For something a little different, shimmying away from using this blog as a personal sounding-off board, I thought I might write a post concerning a quite modern phenomenon that is affecting us all at the present economic hard time: CVs.
I don't know about the rest of you, but I HATE writing CVs. I have a specific one for each job sector when I'm scrambling my way through recruitment websites: Sales, Marketing, Sports, Entertainment/ Hospitality, Education etc etc. The thing I've come to realize over the last few months, is that none of it really matters. I can write up various experiences until I'm blue in the face, but all it takes is one quick glance at my employment history to know that I am essentially a well-worded bullshitter, who will do just about anything for a living.

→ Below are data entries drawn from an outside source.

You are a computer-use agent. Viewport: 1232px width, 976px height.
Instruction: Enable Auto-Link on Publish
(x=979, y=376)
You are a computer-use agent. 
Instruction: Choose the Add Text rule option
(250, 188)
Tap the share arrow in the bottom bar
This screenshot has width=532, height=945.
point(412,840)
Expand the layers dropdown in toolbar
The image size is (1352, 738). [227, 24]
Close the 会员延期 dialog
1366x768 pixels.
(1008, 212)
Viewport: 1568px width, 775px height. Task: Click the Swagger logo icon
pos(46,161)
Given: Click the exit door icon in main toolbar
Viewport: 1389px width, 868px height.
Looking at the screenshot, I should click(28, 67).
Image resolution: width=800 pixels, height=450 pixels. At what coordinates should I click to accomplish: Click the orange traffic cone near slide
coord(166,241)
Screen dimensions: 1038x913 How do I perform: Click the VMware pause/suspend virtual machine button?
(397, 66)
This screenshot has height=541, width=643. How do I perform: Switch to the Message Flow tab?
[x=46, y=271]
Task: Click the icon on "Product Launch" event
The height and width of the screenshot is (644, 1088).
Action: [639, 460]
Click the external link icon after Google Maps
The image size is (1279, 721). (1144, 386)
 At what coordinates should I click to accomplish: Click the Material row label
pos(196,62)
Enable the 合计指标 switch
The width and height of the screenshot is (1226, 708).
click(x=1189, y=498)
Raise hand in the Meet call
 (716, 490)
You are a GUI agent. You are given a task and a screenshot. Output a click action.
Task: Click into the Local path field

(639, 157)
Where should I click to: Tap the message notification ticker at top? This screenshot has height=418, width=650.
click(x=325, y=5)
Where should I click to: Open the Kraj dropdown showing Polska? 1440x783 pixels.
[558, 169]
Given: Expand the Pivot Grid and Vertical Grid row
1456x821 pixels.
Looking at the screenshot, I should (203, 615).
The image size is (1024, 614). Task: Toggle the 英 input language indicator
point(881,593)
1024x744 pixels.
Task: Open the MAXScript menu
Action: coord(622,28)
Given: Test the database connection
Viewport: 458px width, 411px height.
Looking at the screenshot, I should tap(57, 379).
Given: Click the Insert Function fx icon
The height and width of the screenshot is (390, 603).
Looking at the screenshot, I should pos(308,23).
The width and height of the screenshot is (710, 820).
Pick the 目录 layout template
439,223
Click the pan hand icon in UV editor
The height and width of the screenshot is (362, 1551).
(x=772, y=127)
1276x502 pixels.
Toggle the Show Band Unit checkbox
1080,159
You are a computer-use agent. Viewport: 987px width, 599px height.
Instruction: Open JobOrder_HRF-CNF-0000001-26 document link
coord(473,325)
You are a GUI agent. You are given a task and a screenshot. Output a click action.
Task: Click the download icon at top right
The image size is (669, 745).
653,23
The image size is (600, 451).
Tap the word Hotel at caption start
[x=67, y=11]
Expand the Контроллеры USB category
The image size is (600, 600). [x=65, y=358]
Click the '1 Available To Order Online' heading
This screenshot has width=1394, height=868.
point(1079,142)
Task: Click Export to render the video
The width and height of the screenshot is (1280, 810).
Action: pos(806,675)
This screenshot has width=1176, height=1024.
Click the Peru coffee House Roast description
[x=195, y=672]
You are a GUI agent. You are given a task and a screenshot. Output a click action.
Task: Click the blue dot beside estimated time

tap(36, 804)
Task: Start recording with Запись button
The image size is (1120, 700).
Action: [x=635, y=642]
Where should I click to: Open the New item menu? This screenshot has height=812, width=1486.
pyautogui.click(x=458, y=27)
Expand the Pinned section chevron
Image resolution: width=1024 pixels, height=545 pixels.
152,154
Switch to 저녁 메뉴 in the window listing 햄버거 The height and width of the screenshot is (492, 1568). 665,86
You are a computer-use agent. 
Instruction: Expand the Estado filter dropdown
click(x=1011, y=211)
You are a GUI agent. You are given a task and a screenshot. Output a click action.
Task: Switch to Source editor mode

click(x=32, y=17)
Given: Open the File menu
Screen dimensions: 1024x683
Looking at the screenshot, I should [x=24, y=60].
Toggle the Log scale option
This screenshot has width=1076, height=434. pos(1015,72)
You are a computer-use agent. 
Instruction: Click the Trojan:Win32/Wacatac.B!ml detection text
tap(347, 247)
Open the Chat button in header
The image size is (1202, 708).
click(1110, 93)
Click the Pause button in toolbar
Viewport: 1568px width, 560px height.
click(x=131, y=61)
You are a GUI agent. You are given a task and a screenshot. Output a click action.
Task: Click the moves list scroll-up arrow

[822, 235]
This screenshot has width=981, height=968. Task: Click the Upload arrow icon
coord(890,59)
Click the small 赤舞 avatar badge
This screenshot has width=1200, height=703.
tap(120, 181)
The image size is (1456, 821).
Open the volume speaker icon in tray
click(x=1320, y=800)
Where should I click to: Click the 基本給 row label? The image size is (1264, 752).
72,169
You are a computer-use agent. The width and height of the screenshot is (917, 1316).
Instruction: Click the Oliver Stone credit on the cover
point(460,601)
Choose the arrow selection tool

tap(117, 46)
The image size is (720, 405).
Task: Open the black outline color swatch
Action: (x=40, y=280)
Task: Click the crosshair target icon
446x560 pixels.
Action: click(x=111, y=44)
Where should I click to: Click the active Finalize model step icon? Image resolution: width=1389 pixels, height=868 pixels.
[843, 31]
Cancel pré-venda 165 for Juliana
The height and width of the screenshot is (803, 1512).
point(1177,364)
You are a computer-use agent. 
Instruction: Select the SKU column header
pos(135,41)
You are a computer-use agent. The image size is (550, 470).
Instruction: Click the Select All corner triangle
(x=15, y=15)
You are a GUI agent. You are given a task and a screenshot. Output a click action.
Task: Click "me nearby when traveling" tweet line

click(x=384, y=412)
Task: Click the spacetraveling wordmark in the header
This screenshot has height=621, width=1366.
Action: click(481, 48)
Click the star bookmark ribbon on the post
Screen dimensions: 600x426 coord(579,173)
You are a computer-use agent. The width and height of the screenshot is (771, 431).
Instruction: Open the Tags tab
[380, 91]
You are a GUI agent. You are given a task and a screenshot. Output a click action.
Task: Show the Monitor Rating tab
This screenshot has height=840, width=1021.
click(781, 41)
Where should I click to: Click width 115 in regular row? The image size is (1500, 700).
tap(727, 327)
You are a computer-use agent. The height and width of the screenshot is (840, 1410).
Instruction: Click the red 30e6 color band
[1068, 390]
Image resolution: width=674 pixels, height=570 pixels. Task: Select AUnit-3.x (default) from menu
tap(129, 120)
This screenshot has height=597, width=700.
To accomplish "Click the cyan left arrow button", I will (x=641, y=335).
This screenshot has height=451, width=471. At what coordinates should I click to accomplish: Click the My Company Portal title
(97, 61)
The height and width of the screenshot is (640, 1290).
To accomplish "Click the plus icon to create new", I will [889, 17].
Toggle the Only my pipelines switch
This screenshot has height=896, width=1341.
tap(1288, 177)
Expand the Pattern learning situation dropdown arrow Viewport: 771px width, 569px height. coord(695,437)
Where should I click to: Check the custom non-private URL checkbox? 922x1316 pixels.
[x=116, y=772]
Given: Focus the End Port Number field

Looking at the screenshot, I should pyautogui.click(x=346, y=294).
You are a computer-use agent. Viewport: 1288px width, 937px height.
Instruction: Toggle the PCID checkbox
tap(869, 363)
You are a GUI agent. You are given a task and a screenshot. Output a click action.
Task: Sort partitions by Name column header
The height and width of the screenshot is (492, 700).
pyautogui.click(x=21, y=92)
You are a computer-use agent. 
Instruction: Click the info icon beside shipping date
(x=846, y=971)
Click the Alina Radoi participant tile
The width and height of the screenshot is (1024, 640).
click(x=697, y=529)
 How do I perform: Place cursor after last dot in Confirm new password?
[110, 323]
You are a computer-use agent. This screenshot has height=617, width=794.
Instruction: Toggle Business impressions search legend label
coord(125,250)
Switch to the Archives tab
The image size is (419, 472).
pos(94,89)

The problem is: so are the rest of the unemployed 20-40 year olds looking for employment. So, how do employers differentiate? In various rejection emails that I've had, three main points have been established:
Your education beyond GCSE is irrelevant.
Unless you've had direct experience of the job you're applying for, for 2+ years, you won't be short-listed. Talk about a Catch22.
All those years building an extra-curricular aspect to your CV - neither needed nor wanted.
Employers want 3 key criteria:
Experience in the advertised role.
Conformity. Ambition is a dirty word, simply do the role offered, no more no less.
Focus on the job, alone. Play a sport? You could get injured, can't come in on a saturday, might show up with a black eye. Etc Etc Etc.
In sum, make your CV as boring and as generic as possible. Make yourself the faceless office worker. Make yourself a cog in a wheel
.
It is ALL about conformity.
And I can't tell you how much that frustrates me.